This unit is concerned with two main topics. In Section 1, you will learn about another kind of graphical display, the boxplot. A boxplot is a fairly simple graphic, which displays certain summary statistics of a set of data. Boxplots are particularly useful for assessing quickly the location, dispersion, and symmetry or skewness of a set of data, and for making comparisons of these features in two or more data sets. Boxplots can also be useful for drawing attention to possible outliers in a data set. The other topic, which is covered in Sections 2 and 3, is that of dealing with data presented in tabular form. You are, no doubt, familiar with such tables: they are common in the media and in reports and other documents. Yet it is not always straightforward to see at first glance just what information a table of data is providing, and it often helps to carry out certain calculations and/or to draw appropriate graphs to make this clearer. In this unit, some other kinds of data tables and some different approaches are covered.

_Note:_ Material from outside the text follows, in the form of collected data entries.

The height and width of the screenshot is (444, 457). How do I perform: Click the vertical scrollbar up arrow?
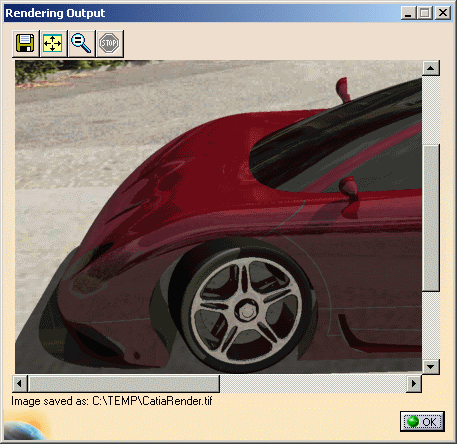click(431, 68)
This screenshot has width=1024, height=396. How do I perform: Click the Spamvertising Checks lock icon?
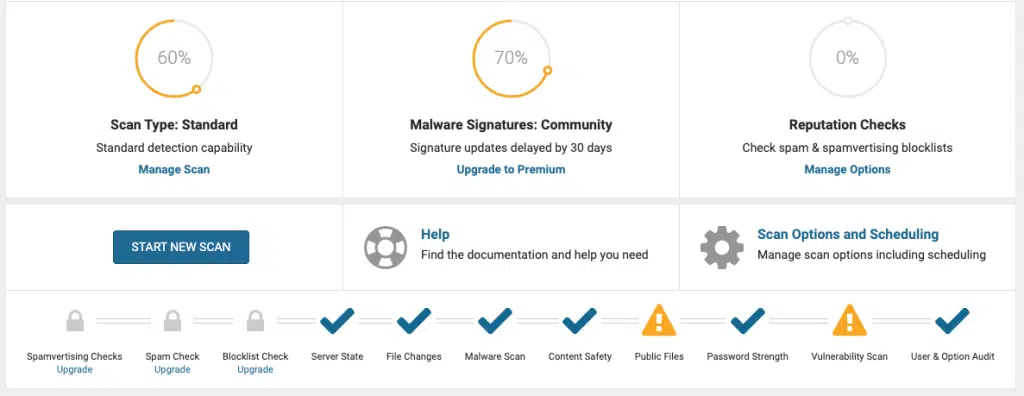(74, 321)

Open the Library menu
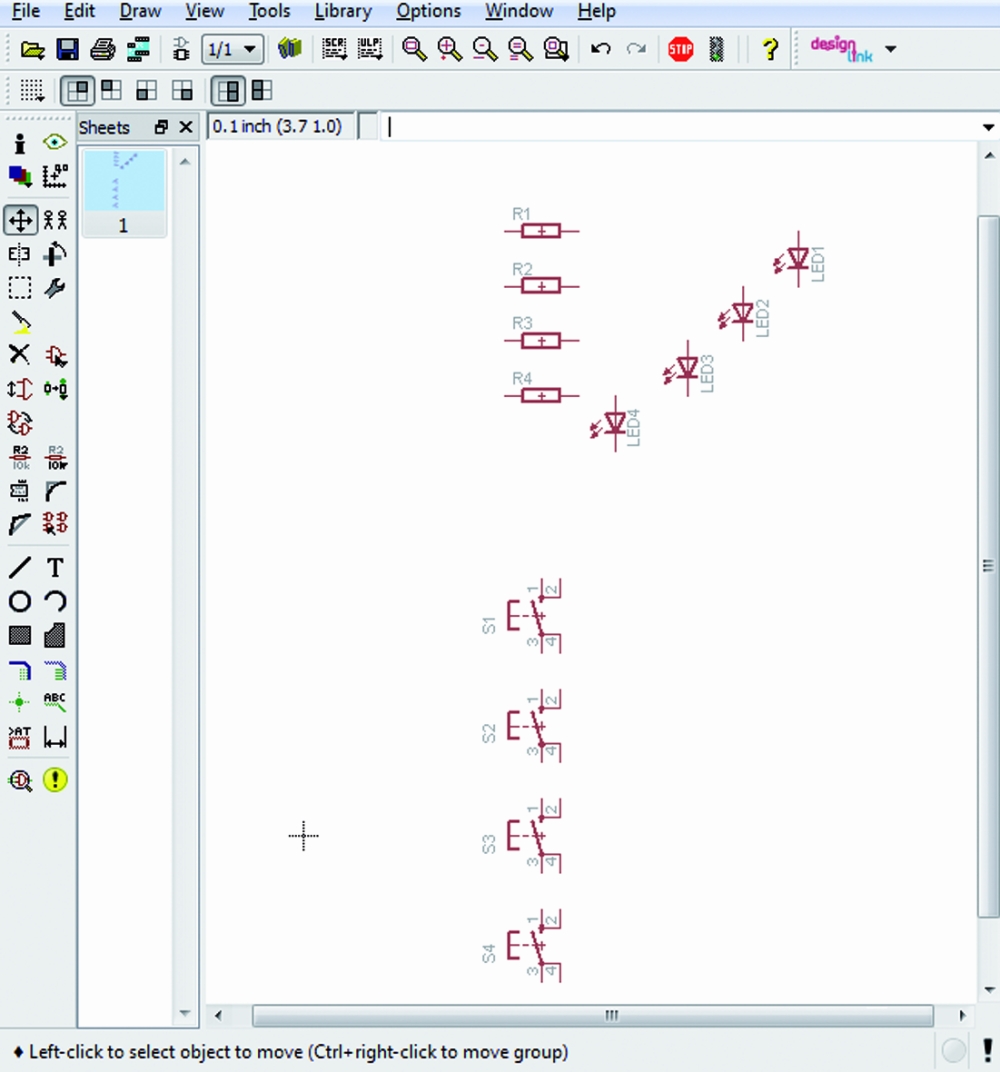[342, 12]
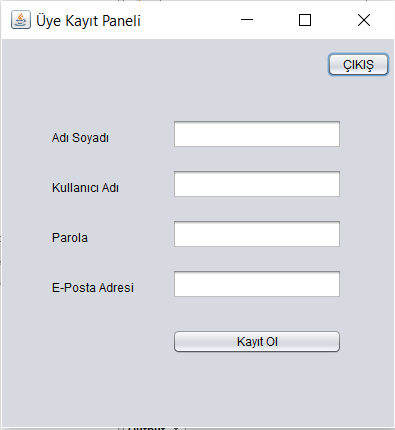Submit the form with Kayıt Ol

(x=257, y=342)
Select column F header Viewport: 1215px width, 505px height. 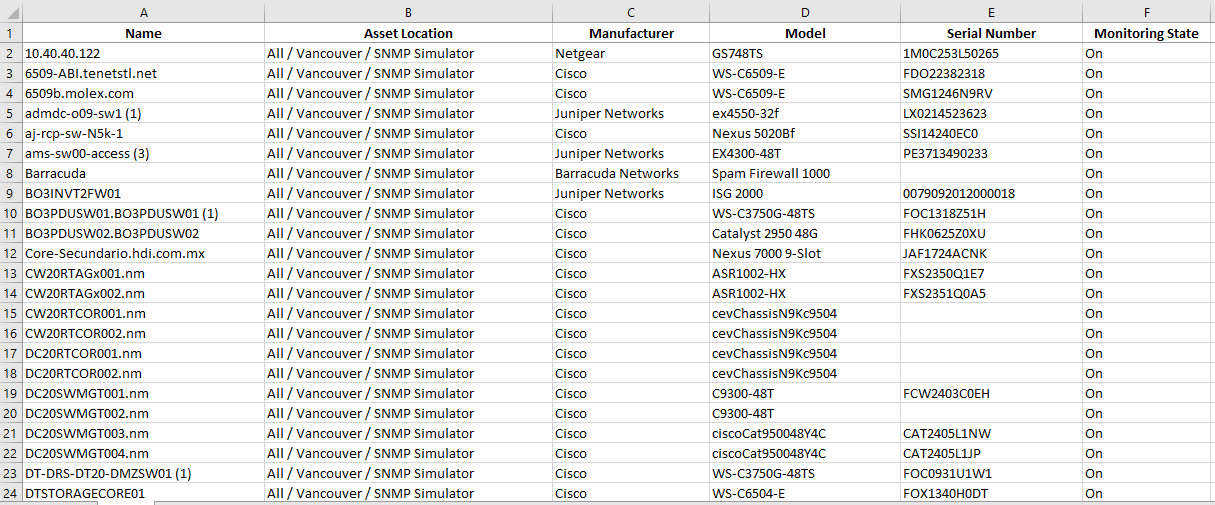(1148, 12)
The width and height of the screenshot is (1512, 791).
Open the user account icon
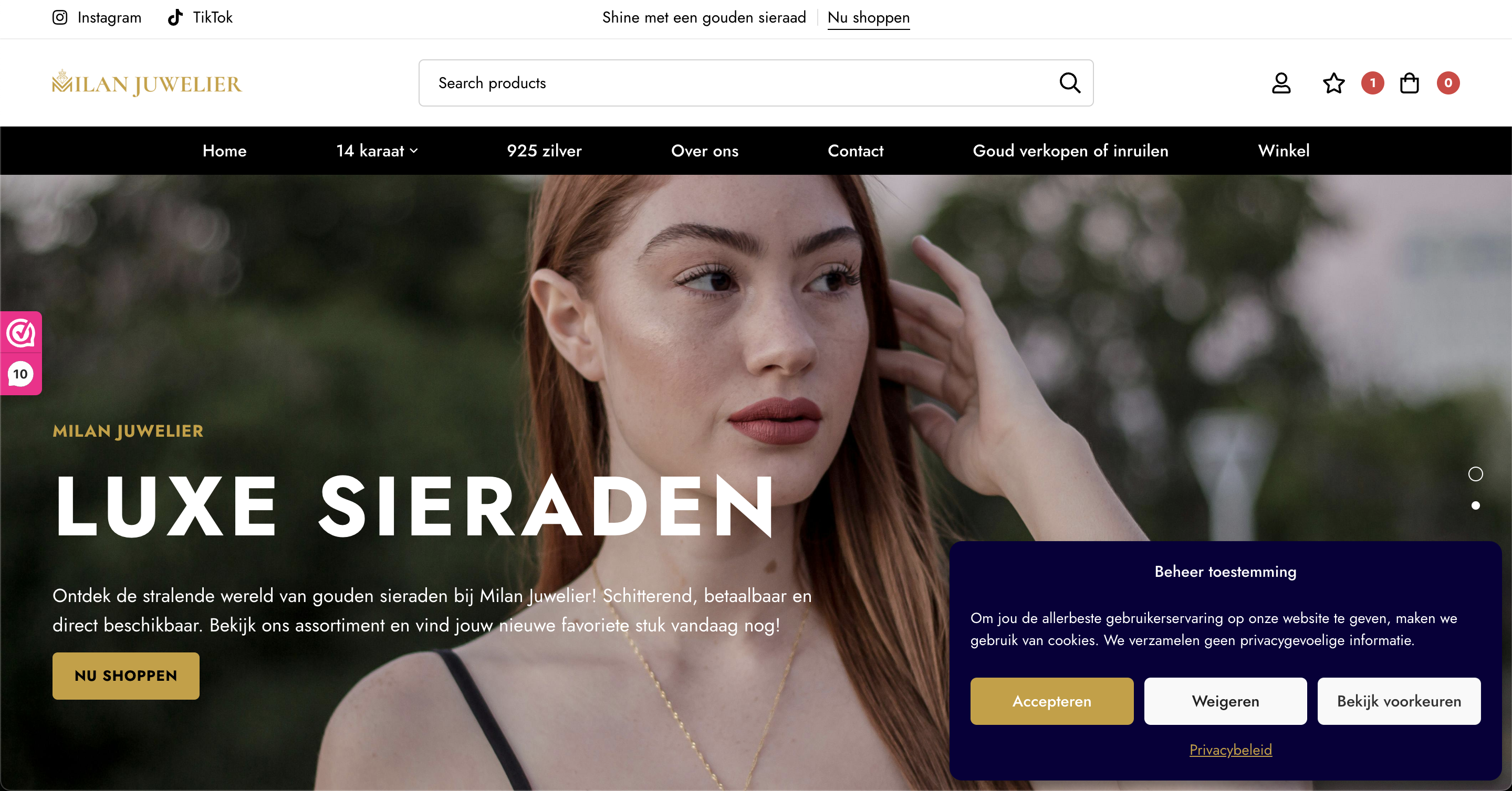coord(1281,83)
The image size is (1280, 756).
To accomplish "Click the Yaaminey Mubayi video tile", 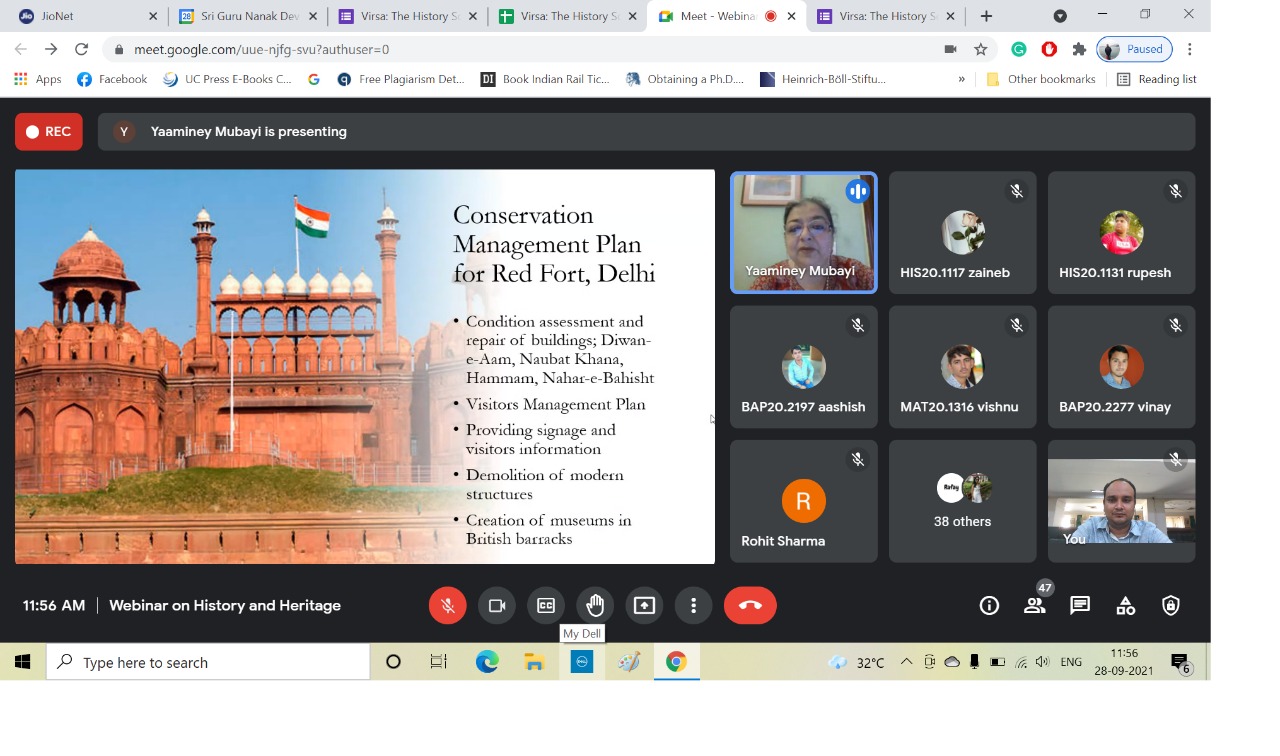I will click(x=803, y=232).
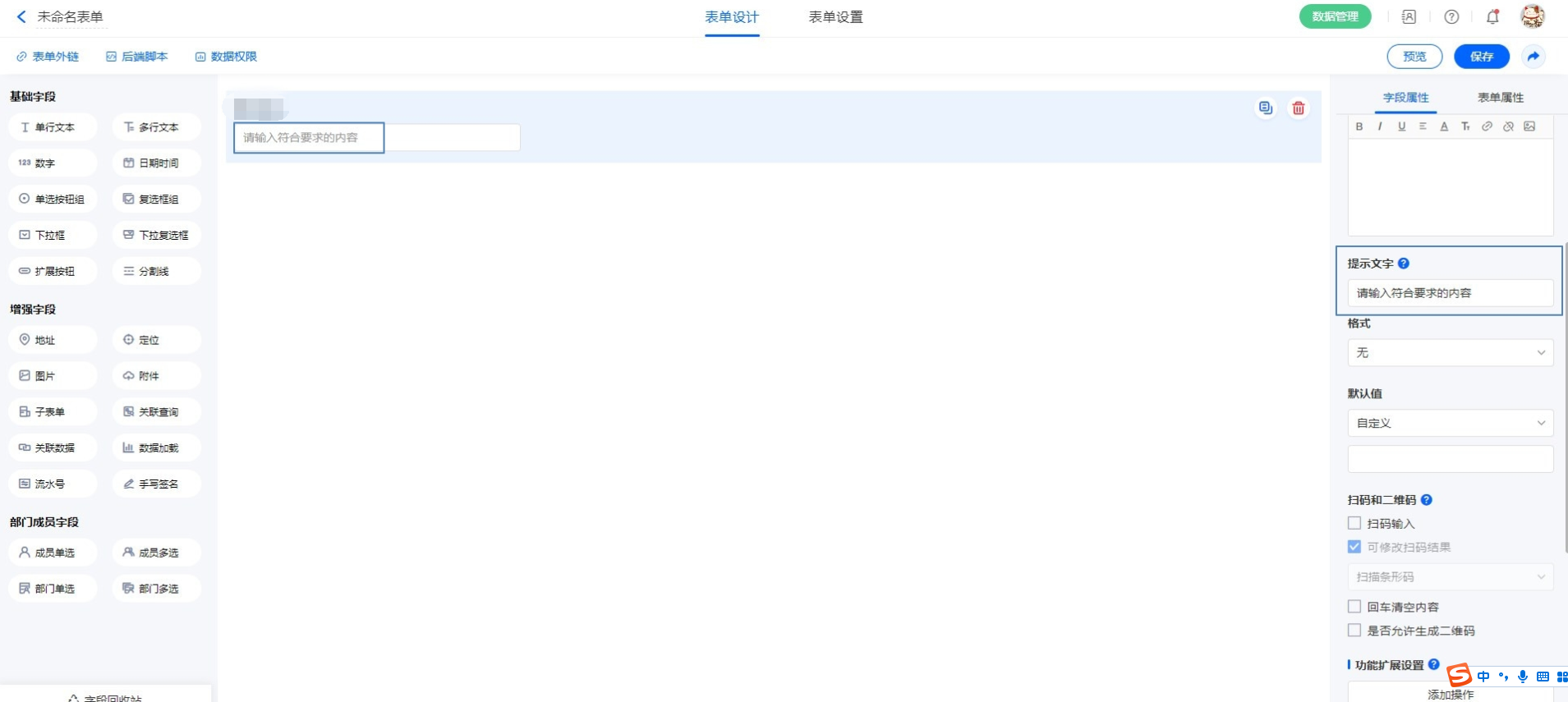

After studying this Unit you should:
- know and be able to use the terms: Boxplots, box, whisker, upper and lower adjacent values, rate, time series, line plot.
- be aware of the idea that the general pattern of a set of data, in terms of location, dispersion and skewness, can be graphically represented in a boxplot, that boxplots can be used to provide a quick and simple comparison of data sets; that patterns in tabular data can be made clearer by leaving out unhelpful information, by including extra pieces of useful information, or by drawing appropriate graphs; and that calculating appropriate proportions and rates can help in the process of interpreting tabular data.
- Develop the statistical skill to be able to describe and compare data sets on the basis of boxplots; decide how to re-present data in a table to make any patterns clearer; decide on appropriate rates or proportions to calculate from tabular data; and decide on appropriate graphs to draw to clarify patterns in tabular data.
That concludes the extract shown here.